Top of PROVIDED DATA

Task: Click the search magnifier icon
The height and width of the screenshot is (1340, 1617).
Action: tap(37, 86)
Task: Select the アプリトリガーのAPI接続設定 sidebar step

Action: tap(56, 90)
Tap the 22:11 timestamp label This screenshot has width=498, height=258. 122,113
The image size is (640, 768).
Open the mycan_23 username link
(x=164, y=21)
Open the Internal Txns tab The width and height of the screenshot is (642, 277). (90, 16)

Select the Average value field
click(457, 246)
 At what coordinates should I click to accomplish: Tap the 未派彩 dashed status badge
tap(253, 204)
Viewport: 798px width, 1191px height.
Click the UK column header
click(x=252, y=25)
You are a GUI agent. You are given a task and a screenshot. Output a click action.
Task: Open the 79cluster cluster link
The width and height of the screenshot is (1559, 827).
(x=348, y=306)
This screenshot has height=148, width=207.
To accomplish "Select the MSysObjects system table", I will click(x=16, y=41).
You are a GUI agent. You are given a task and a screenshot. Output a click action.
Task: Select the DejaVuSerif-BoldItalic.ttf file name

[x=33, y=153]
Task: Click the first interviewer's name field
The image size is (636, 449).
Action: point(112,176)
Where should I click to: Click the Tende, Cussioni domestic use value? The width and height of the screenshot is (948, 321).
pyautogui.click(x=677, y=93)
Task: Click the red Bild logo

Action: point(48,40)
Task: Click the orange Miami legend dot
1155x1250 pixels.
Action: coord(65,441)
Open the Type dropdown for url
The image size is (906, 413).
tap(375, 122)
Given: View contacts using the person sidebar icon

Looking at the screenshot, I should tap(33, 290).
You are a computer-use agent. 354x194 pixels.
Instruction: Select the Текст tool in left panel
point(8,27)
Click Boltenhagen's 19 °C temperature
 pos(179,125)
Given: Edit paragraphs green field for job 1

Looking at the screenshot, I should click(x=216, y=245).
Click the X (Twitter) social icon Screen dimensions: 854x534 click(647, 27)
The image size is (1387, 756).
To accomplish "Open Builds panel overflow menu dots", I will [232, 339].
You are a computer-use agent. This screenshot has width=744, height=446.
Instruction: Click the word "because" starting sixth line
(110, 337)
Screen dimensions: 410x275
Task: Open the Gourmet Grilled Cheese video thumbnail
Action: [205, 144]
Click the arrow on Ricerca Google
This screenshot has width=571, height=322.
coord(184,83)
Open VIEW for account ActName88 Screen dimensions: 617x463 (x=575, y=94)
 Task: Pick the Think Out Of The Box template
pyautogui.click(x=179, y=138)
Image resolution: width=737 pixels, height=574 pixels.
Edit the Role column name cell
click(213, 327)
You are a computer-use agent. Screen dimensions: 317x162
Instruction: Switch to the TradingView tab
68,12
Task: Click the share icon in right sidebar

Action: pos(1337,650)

Bottom of PROVIDED DATA

Would you reproduce all of the data exactly, without a single alteration?

> _RESULT OF THE TASK_
Task: Click the search magnifier icon
The height and width of the screenshot is (1340, 1617).
Action: tap(37, 86)
Task: Select the アプリトリガーのAPI接続設定 sidebar step

Action: tap(56, 90)
Tap the 22:11 timestamp label This screenshot has width=498, height=258. 122,113
The image size is (640, 768).
Open the mycan_23 username link
(x=164, y=21)
Open the Internal Txns tab The width and height of the screenshot is (642, 277). (90, 16)

Select the Average value field
click(457, 246)
 At what coordinates should I click to accomplish: Tap the 未派彩 dashed status badge
tap(253, 204)
Viewport: 798px width, 1191px height.
Click the UK column header
click(x=252, y=25)
You are a GUI agent. You are given a task and a screenshot. Output a click action.
Task: Open the 79cluster cluster link
The width and height of the screenshot is (1559, 827).
(x=348, y=306)
This screenshot has height=148, width=207.
To accomplish "Select the MSysObjects system table", I will click(x=16, y=41).
You are a GUI agent. You are given a task and a screenshot. Output a click action.
Task: Select the DejaVuSerif-BoldItalic.ttf file name

[x=33, y=153]
Task: Click the first interviewer's name field
The image size is (636, 449).
Action: point(112,176)
Where should I click to: Click the Tende, Cussioni domestic use value? The width and height of the screenshot is (948, 321).
pyautogui.click(x=677, y=93)
Task: Click the red Bild logo

Action: point(48,40)
Task: Click the orange Miami legend dot
1155x1250 pixels.
Action: coord(65,441)
Open the Type dropdown for url
The image size is (906, 413).
tap(375, 122)
Given: View contacts using the person sidebar icon

Looking at the screenshot, I should tap(33, 290).
You are a computer-use agent. 354x194 pixels.
Instruction: Select the Текст tool in left panel
point(8,27)
Click Boltenhagen's 19 °C temperature
 pos(179,125)
Given: Edit paragraphs green field for job 1

Looking at the screenshot, I should click(x=216, y=245).
Click the X (Twitter) social icon Screen dimensions: 854x534 click(647, 27)
The image size is (1387, 756).
To accomplish "Open Builds panel overflow menu dots", I will [232, 339].
You are a computer-use agent. This screenshot has width=744, height=446.
Instruction: Click the word "because" starting sixth line
(110, 337)
Screen dimensions: 410x275
Task: Open the Gourmet Grilled Cheese video thumbnail
Action: [205, 144]
Click the arrow on Ricerca Google
This screenshot has width=571, height=322.
coord(184,83)
Open VIEW for account ActName88 Screen dimensions: 617x463 (x=575, y=94)
 Task: Pick the Think Out Of The Box template
pyautogui.click(x=179, y=138)
Image resolution: width=737 pixels, height=574 pixels.
Edit the Role column name cell
click(213, 327)
You are a computer-use agent. Screen dimensions: 317x162
Instruction: Switch to the TradingView tab
68,12
Task: Click the share icon in right sidebar

Action: pos(1337,650)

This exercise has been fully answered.